[Haskell-cafe] You are in a twisty maze of concurrency libraries, all different ...

Duncan Coutts duncan.coutts at googlemail.com
Fri Dec 4 10:38:38 EST 2009


On Fri, 2009-12-04 at 22:51 +1100, Patrick Caldon wrote:
> I'm looking for the "right" concurrency library/semantics for what 
> should be a reasonably simple problem.
> 
> I have a little simulator:
> 
> runWorldSim :: MTGen -> SimState -> IO SimState
> 
> it takes about a second to run on a PC. It's functional except it whacks 
> the rng, which needs IO.

Wait! This is not going to work!

You cannot use the MTGen from the mersenne-random in a concurrent IO
program because the C code uses a single global mutable RNG state. Your
"independent" simulations would not be independent and you would not get
reproducible results. Indeed you could get incorrect results or
segfaults because the C code does not expect to be called from multiple
threads simultaneously (there is no locking).

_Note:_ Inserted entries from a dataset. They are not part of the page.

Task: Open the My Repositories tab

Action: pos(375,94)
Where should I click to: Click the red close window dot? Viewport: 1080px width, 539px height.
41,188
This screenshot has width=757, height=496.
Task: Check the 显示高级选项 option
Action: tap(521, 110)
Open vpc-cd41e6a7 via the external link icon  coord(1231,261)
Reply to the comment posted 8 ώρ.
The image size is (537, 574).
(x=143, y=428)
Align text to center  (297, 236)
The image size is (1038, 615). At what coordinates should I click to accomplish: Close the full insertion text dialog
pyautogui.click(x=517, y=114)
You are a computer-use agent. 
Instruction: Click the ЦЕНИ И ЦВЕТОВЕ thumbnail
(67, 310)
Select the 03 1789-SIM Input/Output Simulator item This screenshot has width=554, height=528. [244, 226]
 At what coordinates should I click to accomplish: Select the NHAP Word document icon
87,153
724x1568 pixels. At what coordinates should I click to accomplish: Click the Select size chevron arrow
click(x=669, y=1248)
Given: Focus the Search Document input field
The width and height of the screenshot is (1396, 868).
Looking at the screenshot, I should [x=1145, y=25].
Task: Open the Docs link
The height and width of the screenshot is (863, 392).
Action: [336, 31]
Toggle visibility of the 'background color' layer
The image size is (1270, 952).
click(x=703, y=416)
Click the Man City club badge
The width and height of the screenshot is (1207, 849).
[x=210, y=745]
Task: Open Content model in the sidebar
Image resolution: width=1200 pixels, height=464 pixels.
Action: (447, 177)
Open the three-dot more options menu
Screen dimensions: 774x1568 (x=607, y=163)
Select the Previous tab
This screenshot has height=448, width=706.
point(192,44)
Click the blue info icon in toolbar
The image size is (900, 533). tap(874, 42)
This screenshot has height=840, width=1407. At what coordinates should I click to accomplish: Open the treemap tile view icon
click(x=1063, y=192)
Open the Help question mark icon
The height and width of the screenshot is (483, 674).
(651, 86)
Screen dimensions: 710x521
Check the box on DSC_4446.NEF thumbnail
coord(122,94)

Personally I would attack this by eliminating the IO. There's no
justification for a random number generator being in IO. And look at the
problems it causes!

There are other MT implementations that do not use C code which assumes
it's ok to use one single global mutable RNG state for an entire
process. There are pure-Haskell MT impls that use mutable variables in
ST but give an overall pure lazy list of random numbers. If you don't
need MT specifically then there are other fast RNGs too.